> _Directions_
Repeat the listing in full. Nothing may be added or left out.

> _Data for the task_
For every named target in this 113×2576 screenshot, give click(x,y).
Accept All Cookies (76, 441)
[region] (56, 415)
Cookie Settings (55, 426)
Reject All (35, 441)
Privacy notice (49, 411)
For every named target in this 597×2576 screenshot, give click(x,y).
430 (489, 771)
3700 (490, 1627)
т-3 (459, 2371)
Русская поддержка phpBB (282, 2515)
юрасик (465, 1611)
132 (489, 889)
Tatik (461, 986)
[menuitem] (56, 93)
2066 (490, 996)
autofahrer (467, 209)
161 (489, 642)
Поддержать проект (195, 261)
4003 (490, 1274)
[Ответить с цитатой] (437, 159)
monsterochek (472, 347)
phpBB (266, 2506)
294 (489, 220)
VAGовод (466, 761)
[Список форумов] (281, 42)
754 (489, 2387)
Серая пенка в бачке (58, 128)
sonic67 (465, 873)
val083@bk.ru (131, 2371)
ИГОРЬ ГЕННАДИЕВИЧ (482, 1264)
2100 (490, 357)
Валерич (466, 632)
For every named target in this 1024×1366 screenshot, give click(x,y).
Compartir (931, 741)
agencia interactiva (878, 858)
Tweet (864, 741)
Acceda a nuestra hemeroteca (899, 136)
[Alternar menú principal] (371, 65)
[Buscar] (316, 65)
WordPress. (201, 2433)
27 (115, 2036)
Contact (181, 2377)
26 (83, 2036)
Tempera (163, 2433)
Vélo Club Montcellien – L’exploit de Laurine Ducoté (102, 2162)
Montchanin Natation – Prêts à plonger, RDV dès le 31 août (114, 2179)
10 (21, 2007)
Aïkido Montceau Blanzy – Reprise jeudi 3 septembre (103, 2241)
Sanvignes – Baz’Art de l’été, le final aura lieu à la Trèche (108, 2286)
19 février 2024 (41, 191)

> _Response to the task_
For every named target in this 113×2576 screenshot, give click(x,y).
Accept All Cookies (76, 441)
[region] (56, 415)
Cookie Settings (55, 426)
Reject All (35, 441)
Privacy notice (49, 411)
For every named target in this 597×2576 screenshot, give click(x,y).
430 (489, 771)
3700 (490, 1627)
т-3 (459, 2371)
Русская поддержка phpBB (282, 2515)
юрасик (465, 1611)
132 (489, 889)
Tatik (461, 986)
[menuitem] (56, 93)
2066 (490, 996)
autofahrer (467, 209)
161 (489, 642)
Поддержать проект (195, 261)
4003 (490, 1274)
[Ответить с цитатой] (437, 159)
monsterochek (472, 347)
phpBB (266, 2506)
294 (489, 220)
VAGовод (466, 761)
[Список форумов] (281, 42)
754 (489, 2387)
Серая пенка в бачке (58, 128)
sonic67 (465, 873)
val083@bk.ru (131, 2371)
ИГОРЬ ГЕННАДИЕВИЧ (482, 1264)
2100 (490, 357)
Валерич (466, 632)
For every named target in this 1024×1366 screenshot, give click(x,y).
Compartir (931, 741)
agencia interactiva (878, 858)
Tweet (864, 741)
Acceda a nuestra hemeroteca (899, 136)
[Alternar menú principal] (371, 65)
[Buscar] (316, 65)
WordPress. (201, 2433)
27 (115, 2036)
Contact (181, 2377)
26 (83, 2036)
Tempera (163, 2433)
Vélo Club Montcellien – L’exploit de Laurine Ducoté (102, 2162)
Montchanin Natation – Prêts à plonger, RDV dès le 31 août (114, 2179)
10 (21, 2007)
Aïkido Montceau Blanzy – Reprise jeudi 3 septembre (103, 2241)
Sanvignes – Baz’Art de l’été, le final aura lieu à la Trèche (108, 2286)
19 février 2024 (41, 191)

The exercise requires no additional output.